◆ Task brief ◆
Pick out every line of the records that contains the word "accomplish", and copy each one.

(Data listing)
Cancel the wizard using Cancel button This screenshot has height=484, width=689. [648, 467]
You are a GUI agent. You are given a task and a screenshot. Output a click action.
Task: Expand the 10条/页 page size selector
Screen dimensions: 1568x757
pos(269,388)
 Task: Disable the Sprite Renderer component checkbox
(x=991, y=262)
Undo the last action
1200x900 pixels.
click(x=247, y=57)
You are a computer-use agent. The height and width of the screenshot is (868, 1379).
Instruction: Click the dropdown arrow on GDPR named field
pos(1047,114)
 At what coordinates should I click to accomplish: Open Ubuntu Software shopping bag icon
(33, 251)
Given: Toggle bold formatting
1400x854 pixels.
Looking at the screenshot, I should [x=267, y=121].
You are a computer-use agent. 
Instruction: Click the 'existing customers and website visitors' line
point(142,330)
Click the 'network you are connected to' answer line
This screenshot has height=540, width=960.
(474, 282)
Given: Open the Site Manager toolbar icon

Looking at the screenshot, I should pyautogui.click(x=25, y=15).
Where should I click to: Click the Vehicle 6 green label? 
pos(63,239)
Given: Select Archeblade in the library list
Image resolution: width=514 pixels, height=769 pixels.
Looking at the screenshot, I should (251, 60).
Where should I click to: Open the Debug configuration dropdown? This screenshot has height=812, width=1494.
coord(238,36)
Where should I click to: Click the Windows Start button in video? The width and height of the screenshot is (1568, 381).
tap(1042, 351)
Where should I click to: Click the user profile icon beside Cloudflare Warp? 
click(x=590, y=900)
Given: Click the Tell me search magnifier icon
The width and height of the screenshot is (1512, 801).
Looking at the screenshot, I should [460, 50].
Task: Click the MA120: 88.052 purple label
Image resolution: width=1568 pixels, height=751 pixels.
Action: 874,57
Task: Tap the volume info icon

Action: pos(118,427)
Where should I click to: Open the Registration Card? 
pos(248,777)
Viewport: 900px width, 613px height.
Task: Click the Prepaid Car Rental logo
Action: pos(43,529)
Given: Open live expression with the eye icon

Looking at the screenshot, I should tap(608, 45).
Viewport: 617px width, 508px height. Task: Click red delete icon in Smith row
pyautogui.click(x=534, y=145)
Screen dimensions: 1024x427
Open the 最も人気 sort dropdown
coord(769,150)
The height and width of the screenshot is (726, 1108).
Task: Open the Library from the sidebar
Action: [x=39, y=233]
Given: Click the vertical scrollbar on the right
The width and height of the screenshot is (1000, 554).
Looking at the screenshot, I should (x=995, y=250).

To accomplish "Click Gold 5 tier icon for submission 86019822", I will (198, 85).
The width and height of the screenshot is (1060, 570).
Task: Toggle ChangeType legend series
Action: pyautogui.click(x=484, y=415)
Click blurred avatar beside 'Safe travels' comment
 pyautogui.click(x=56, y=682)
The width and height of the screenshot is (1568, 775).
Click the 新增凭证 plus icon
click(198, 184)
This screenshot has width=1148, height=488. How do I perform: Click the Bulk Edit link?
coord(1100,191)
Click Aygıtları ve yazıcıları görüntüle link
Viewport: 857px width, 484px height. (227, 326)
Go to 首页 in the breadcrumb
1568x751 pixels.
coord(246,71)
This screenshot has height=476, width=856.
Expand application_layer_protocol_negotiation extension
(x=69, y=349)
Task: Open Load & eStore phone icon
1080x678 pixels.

◆ Expected answer ◆
 At what coordinates should I click to accomplish: Open Ubuntu Software shopping bag icon
To accomplish "Click Gold 5 tier icon for submission 86019822", I will (198, 85).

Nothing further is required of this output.